The Proofpoint security researcher and exploit kit expert Kafeine has stumbled across a newly-developed ransomware called CryptoLuck, which is being distributed via the RIG-E (Empire) exploit kit (EK). New pieces of ransomware are not usually seen being spread via exploit kits. CryptoLuck is an example of how particular ransomware infections will be more widely distributed and thus they will target more and more victims.
Also, the way of how CryptoLuck infects its victims is very interesting. It uses DLL hijacking and the legitimate GoogleUpdate.exe executable. Once the victims` files are encrypted, the victim will be given 72 hours deadline to pay the ransom of 2.1 Bitcoin ($1,500 USD).

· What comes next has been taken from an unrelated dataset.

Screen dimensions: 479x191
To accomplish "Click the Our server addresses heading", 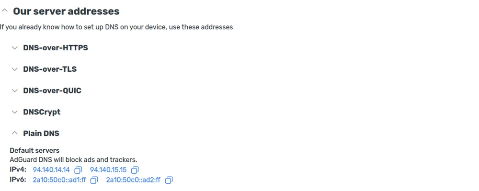I will point(66,11).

Moreover, Kafeine added that he had noticed CryptoLuck being spread with the RIG-E EK through malvertising. However, he said he saw this particular sample being advertised in the Adult web site space but this doesn’t mean that it is not being spread through other courses as well. Like compromised websites, for example.
As mentioned above, CryptoLuck installs itself by using the GoogleUpdate.exe program, which is legitimate and code signed from Google, and DLL hijacking. The ransomware is distributed by a RAR SFX file, which includes three other files: crp.cfg, GoogleUpdate.exe, and goopdata.dll. When the GoogleUpdate.exe is executed, it will search for a DLL file named goopdate.dll and run it. However, the first place which the executable looks for this file is the same folder it is in, meaning the crook is able to create their own malicious goopdate.dll for the GoogleUpdate.exe to load. The malware developer had put all of the ransomware code into the fake DLL file and when GoogleUpdate runs it instead of the original one, the ransomware is installed.
Once on the infected system, CryptoLuck will first check if the computer is being run within a virtual machine. If it is, the process will be stopped. If it is not, the ransomware continues operating by performing a scan searching for files with certain extensions.
Emsisoft`s Fabian Wosar explains that the ransomware creates a unique AES encryption key for each targeted file and uses the AES-256 encryption to lock it. CryptoLuck appends the “.[victim_id]_luck” extension at the end of all encrypted data and changes their original name with the victim`s ID. The original name of each encrypted file is then added as an entry under the HKCU\Software\sosad_[victim_idfile]\files key.
After the encryption process is complete, the ransomware creates and drops a ransom note called “%AppData%\@WARNING_FILES_ARE_ENCRYPTED.[victim_id].txt”. As usual, it contains the instructions on how the victim should make the payment transaction. Also, the victims are shown a Decryption Wizard to walk them through the payment steps and then waits for the ransom to be paid. If it is, the decryptor states it will automatically decrypt the victim’s files.
The bad news is that the CryptoLuck ransomware is currently undecryptable as the ransomware creates a unique AES key for each file and only its author knows the master RSA decryption key.